The present value of an annuity is the sum that must be invested now to guarantee a desired payment in the future, while the future value of an annuity is the amount to which current investments will grow over time.
What Is an Annuity?
Though often associated with a specific insurance-related product, an annuity is any asset that generates regular payments for a set time period. This type of investment is often used by those preparing for retirement or for a period of planned unemployment. Depending on the types of investments used, annuities may generate either fixed or variable returns.
Annuities purchased by retirees are often sold by insurance companies. The insurance company takes a lump sum of money up front then invests it, minus fees. The company then pays out smaller sums of money over a period of time back to the beneficiary. There are several arrangements that can be made, and some annuities pay until the death of the beneficiary, thus shifting the longevity risk from the beneficiary to the insurance company. For insurance companies, this the income and payment stream model complements their other business lines nicely. With an annuity, insurance companies take in a lump sum up front, paying out a little at a time in a predictable stream, compared to other lines of insurance where small amounts are taken in over time in the form of premiums, then lump sums are paid out at unpredictable intervals.

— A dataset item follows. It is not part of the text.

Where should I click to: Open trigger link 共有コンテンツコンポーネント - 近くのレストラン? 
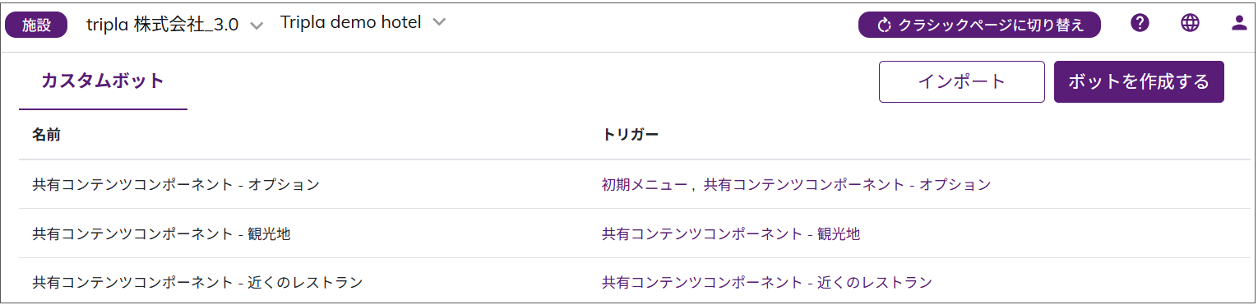tap(767, 283)
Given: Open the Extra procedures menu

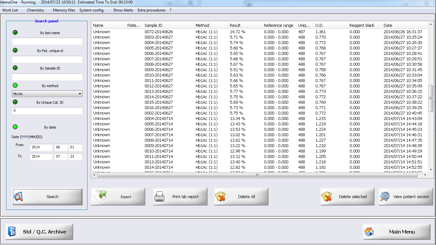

Both the present and future value calculations assume a regular annuity with a fixed growth rate. Many online calculators determine both the present and future value of an annuity, given the interest rate, payment amount and duration.
Present Value of an Annuity
The present value of an annuity is simply the current value of all the income generated by that investment in the future – or, in more practical terms, the amount of money that would need to be invested today to generate consistent income down the road. Using the interest rate, desired payment amount and number of payments, the present value calculation discounts the value of future payments to determine the contribution necessary to achieve and maintain fixed payments for a set time period.
For example, the present-value formula would be used to determine how much to invest now if you want to guarantee monthly payments of $1,000 for the next 10 years.
Future Value of an Annuity
The future value of an annuity represents the amount of money that will be accrued by making consistent investments over a set period, assuming compound interest. Rather than planning for a guaranteed amount of income in the future by calculating how much must be invested now, this formula estimates the growth of savings, given a fixed rate of investment for a given amount of time.
The future-value calculation would be used to estimate the balance of an investment account, including interest growth, after making monthly $1,000 contributions for 10 years.